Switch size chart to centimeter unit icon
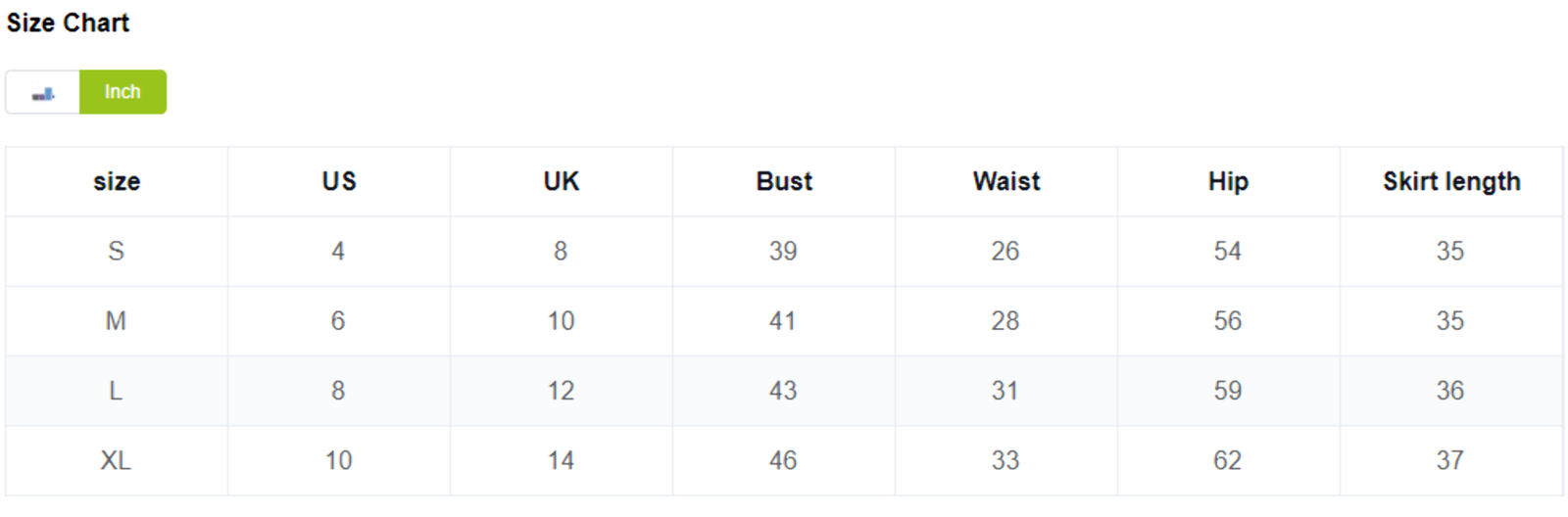The height and width of the screenshot is (517, 1568). coord(42,92)
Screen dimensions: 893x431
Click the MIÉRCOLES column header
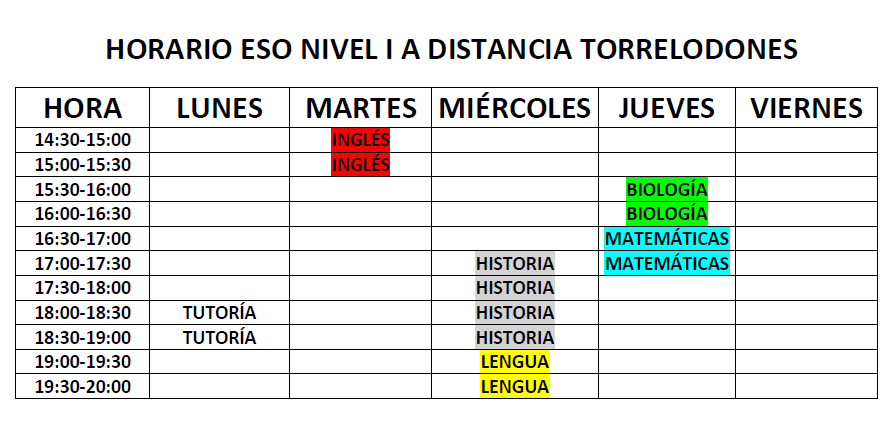tap(515, 108)
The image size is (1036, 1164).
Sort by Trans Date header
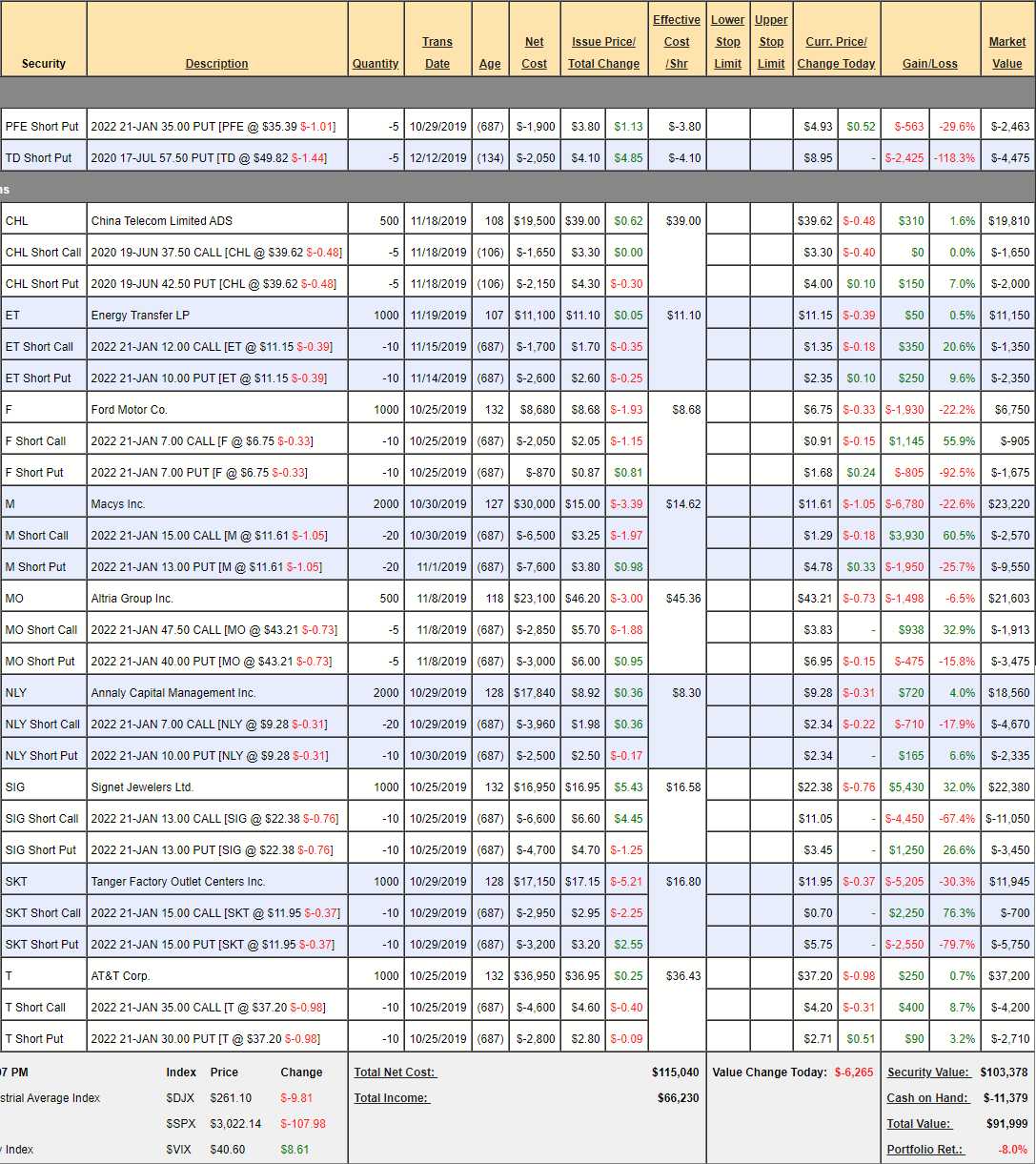point(437,52)
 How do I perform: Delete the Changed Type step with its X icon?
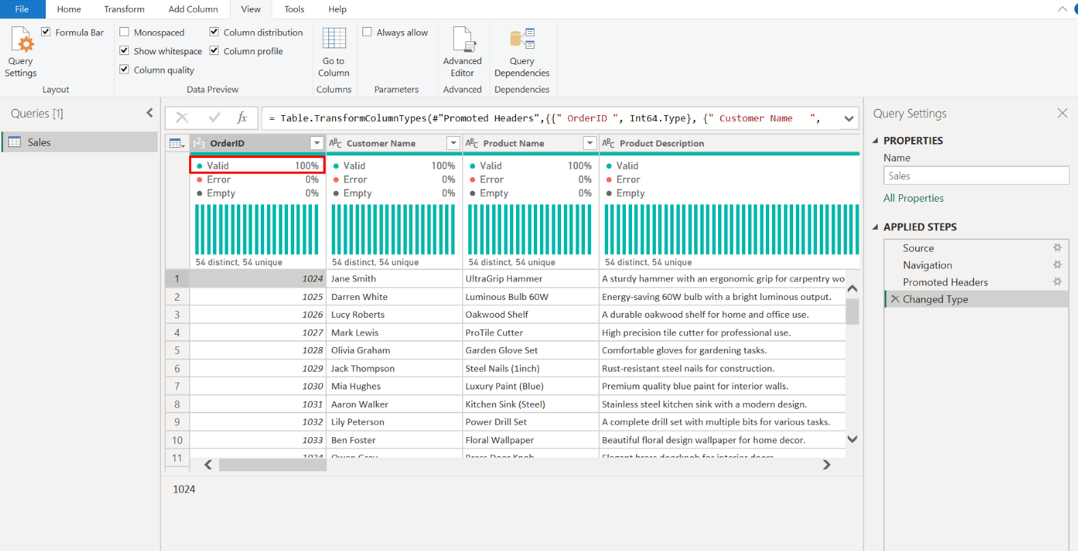point(895,299)
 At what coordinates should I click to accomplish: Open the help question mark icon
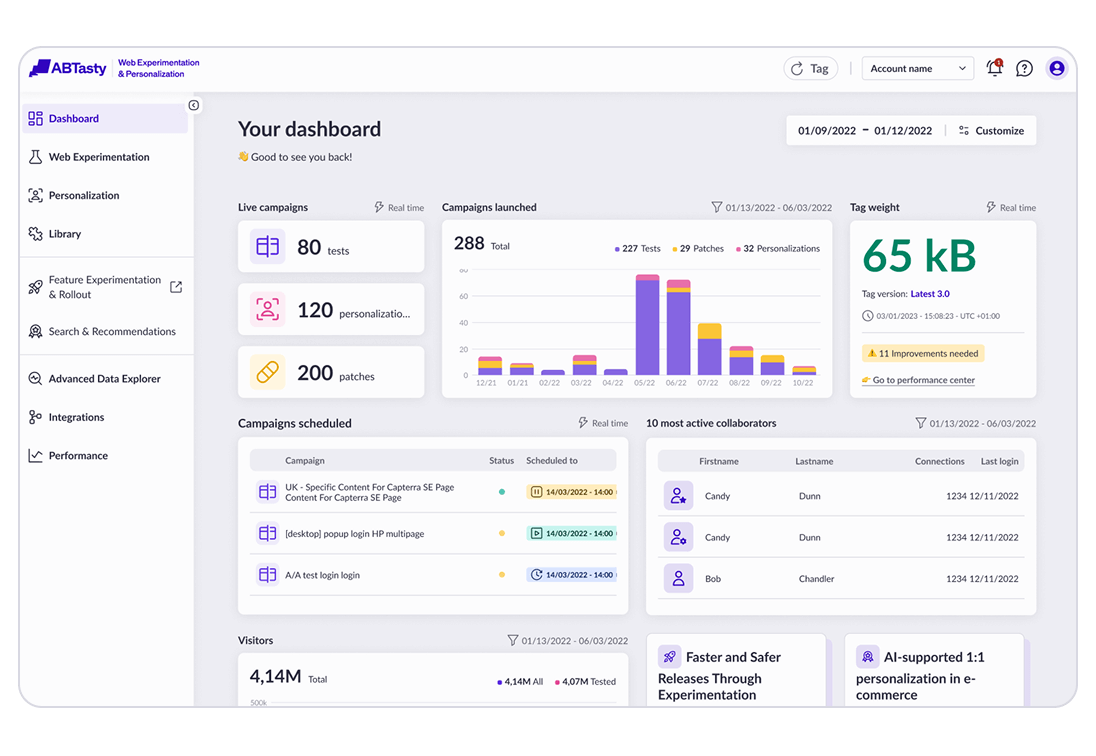pos(1024,68)
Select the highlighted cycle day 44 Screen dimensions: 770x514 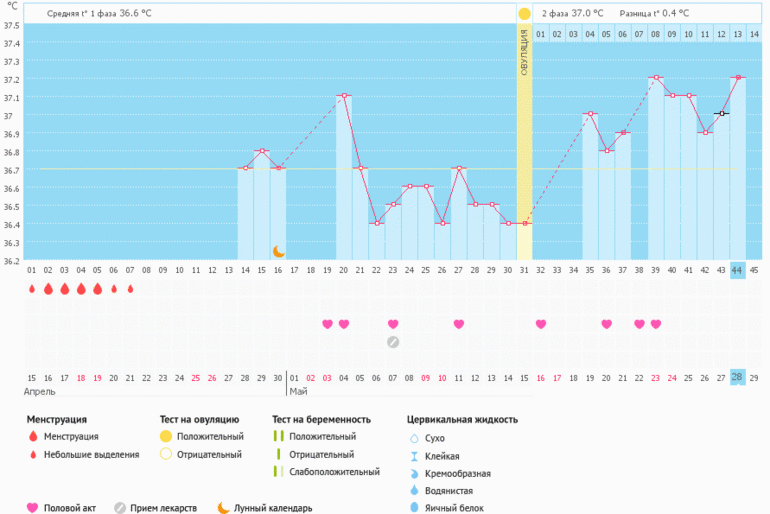pyautogui.click(x=737, y=270)
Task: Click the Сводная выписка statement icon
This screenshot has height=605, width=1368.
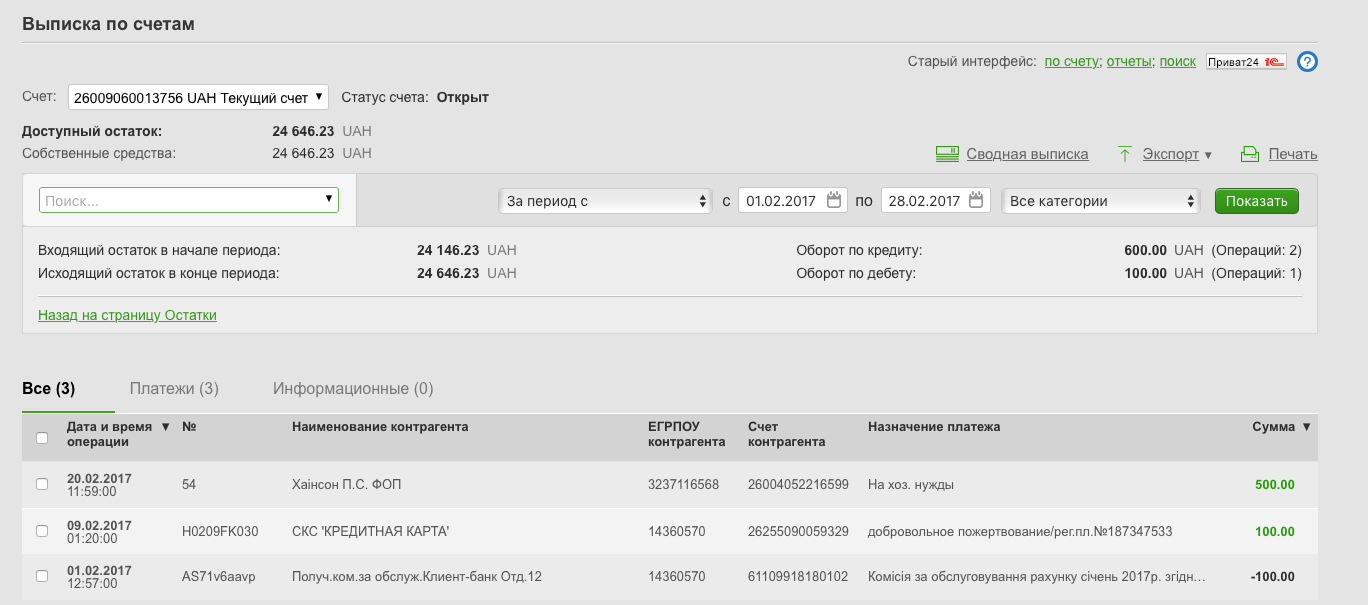Action: click(947, 154)
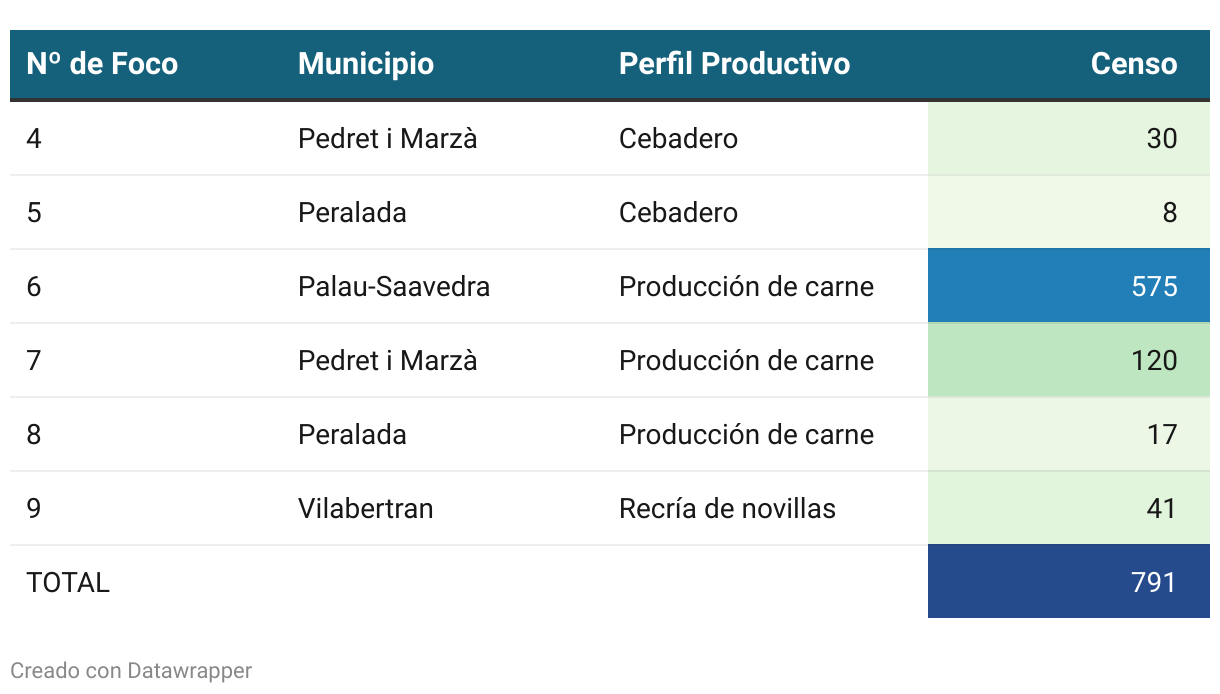The image size is (1220, 694).
Task: Open the "Creado con Datawrapper" link
Action: click(131, 670)
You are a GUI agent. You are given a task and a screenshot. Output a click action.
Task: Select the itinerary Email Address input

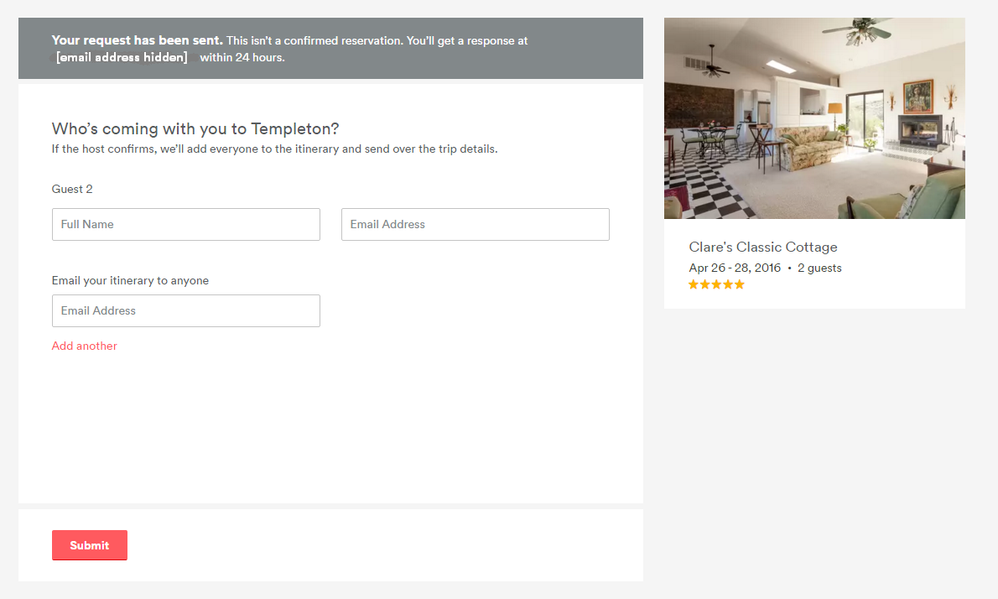[186, 310]
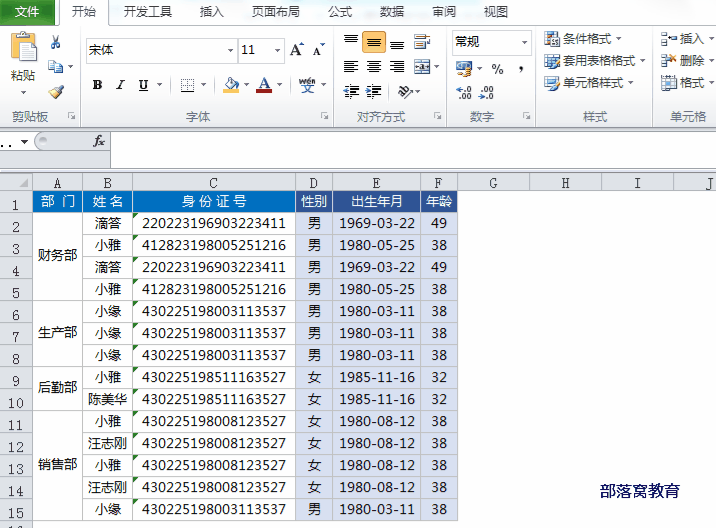
Task: Click the percent style icon
Action: click(496, 68)
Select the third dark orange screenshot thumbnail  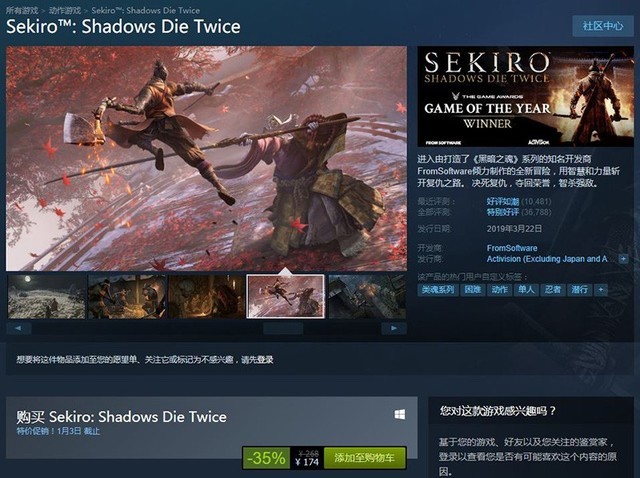207,297
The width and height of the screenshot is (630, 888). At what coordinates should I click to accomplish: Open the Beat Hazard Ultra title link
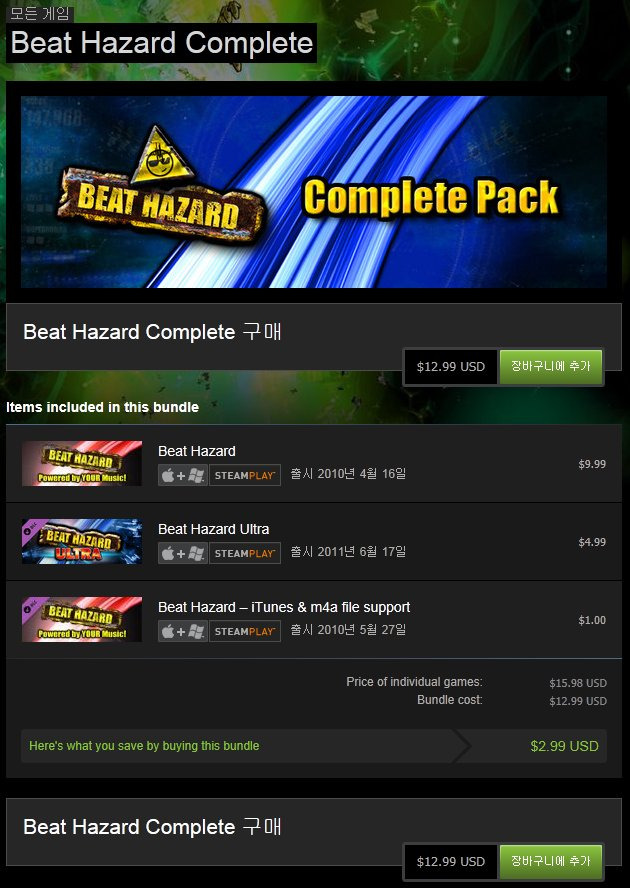coord(214,530)
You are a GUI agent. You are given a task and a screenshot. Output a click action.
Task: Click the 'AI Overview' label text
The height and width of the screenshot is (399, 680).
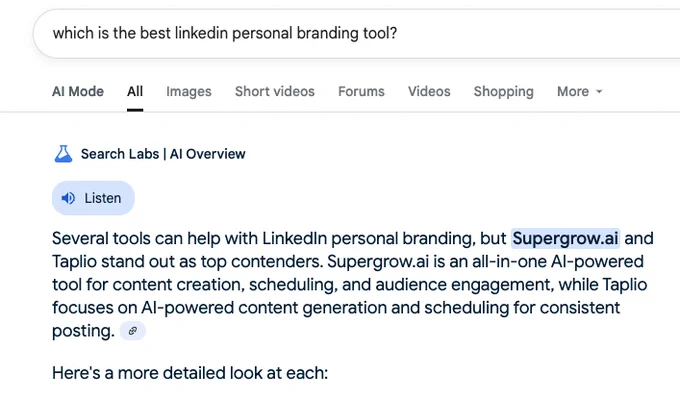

- Task brief
Begin at the first line of the entries and stop after the line holding "The image size is (1036, 1164)."; repeat those lines exactly, but not the pictures.

- Output of the exercise
Switch size chart to centimeter unit icon
The height and width of the screenshot is (517, 1568). coord(42,92)
Screen dimensions: 893x431
Click the MIÉRCOLES column header
tap(515, 108)
The image size is (1036, 1164).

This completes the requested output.